How Professionals Construct Moral Authority: Expanding Boundaries of Expert Authority in Stem Cell Science
Author(s) -
Jamie Evans
Publication year - 2021
Publication title -
administrative science quarterly
Language(s) - English
Resource type - Journals
SCImago Journal Rank - 15.098
H-Index - 181
eISSN - 1930-3815
pISSN - 0001-8392
DOI - 10.1177/00018392211011441
Subject(s) - moral authority , moral disengagement , negotiation , sociology , social cognitive theory of morality , autonomy , construct (python library) , pluralism (philosophy) , moral reasoning , environmental ethics , engineering ethics , epistemology , political science , law , social science , philosophy , computer science , programming language , engineering
Negotiations over professional boundaries are often contests about controlling technical expertise and authority. Less is known about the role of moral judgments in such contests because well-trained professionals often silence their moral commitments or engage moral debates outside the boundaries of their profession.

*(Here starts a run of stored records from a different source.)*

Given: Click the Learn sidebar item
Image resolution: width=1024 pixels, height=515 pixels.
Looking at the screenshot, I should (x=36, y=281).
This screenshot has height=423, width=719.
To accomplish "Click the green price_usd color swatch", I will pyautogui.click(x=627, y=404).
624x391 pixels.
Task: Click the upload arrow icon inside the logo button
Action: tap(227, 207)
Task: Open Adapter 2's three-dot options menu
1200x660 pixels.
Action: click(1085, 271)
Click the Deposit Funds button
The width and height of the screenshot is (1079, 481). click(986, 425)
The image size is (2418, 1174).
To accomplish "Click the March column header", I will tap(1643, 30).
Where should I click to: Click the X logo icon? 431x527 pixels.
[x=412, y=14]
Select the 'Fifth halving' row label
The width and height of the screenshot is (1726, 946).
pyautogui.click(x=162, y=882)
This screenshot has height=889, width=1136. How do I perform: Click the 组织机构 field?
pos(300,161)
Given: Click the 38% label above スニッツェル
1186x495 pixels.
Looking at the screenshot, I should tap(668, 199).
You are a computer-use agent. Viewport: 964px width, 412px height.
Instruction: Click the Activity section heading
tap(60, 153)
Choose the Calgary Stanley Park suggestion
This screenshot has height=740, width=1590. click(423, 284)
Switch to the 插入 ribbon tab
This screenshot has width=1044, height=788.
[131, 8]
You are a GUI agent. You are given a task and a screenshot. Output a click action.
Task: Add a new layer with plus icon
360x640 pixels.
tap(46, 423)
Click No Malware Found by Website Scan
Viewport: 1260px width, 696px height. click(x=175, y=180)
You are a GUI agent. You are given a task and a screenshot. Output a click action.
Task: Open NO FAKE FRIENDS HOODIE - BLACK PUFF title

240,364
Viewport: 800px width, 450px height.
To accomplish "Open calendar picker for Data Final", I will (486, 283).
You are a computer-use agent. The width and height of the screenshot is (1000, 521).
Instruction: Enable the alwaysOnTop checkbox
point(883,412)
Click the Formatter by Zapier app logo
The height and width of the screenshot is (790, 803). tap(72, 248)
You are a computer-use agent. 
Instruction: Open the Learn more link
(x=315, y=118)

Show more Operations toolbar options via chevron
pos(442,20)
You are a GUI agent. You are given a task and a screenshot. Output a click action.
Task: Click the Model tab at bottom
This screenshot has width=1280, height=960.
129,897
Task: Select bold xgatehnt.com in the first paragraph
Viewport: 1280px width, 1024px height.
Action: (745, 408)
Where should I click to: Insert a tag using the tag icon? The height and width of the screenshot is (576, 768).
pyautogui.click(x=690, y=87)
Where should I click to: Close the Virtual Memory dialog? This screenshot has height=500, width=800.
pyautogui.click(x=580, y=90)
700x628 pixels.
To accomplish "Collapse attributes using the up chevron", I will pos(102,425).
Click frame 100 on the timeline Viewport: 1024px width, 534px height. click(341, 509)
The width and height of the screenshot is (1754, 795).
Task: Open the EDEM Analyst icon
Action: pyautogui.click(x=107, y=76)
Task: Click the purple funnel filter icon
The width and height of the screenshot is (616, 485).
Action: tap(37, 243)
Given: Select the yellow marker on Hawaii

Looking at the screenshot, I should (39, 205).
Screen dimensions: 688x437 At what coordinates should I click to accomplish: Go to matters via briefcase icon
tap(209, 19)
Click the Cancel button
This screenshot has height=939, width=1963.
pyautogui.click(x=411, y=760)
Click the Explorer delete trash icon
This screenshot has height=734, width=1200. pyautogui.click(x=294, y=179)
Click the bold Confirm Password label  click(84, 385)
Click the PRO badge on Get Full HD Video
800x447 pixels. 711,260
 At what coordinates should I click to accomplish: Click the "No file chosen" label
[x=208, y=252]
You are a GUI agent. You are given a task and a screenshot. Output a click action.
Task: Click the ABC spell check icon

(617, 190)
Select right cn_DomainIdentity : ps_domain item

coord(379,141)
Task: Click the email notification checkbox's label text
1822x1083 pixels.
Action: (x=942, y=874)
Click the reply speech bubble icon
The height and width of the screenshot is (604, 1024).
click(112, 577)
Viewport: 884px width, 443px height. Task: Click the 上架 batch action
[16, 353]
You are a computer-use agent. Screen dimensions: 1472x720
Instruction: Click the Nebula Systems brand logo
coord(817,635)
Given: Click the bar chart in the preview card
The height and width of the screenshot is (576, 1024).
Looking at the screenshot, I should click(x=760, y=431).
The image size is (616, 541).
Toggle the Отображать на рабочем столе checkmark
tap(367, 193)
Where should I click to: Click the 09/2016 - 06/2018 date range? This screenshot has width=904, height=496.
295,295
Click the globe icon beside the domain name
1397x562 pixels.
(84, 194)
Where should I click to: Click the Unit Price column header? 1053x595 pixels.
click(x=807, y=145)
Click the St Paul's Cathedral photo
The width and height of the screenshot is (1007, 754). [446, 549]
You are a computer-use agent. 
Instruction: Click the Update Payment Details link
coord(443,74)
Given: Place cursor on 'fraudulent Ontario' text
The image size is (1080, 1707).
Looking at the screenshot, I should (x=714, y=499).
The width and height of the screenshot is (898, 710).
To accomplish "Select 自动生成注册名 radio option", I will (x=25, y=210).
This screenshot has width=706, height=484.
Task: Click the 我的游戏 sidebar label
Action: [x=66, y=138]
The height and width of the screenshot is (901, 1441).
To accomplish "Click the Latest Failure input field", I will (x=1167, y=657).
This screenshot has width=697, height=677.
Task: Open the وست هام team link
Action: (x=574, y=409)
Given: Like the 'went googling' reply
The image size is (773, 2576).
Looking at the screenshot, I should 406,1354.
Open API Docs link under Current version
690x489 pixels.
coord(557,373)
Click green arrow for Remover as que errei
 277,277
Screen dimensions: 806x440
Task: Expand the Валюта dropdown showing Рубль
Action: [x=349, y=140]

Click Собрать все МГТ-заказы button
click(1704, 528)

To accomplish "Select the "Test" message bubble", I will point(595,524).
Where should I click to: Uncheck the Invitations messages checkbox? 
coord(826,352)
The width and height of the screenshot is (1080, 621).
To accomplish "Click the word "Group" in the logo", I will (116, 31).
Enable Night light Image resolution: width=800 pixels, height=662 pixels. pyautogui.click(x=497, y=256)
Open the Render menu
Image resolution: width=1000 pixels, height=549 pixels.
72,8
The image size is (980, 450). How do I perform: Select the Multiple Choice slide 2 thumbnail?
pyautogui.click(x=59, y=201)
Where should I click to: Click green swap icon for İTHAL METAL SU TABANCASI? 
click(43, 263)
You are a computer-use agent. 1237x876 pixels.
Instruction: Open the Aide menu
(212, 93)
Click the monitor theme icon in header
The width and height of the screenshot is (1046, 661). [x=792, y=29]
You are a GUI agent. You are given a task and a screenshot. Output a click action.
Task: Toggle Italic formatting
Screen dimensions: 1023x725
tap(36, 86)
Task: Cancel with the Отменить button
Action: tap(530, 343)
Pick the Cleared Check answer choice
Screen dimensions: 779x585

Drawing on an ethnographic study of a science laboratory at the forefront of moral controversy, this article shows how professionals manage moral challenges by reconfiguring their conventional domain of expert authority to include moral as well as technical expertise. Scientists drew on their plural moral views to develop, apply, and mobilize abstract knowledge about morals as resources to claim authority in debates over the moral definition of their work. Collective learning and collaboration ensured the cohesion of the professional community throughout the process of developing authority despite continued moral pluralism. By unpacking one mechanism for the pursuit of moral authority, the study elaborates our understanding of the moral foundations of professionalism and of the emergence of morally complex work activities.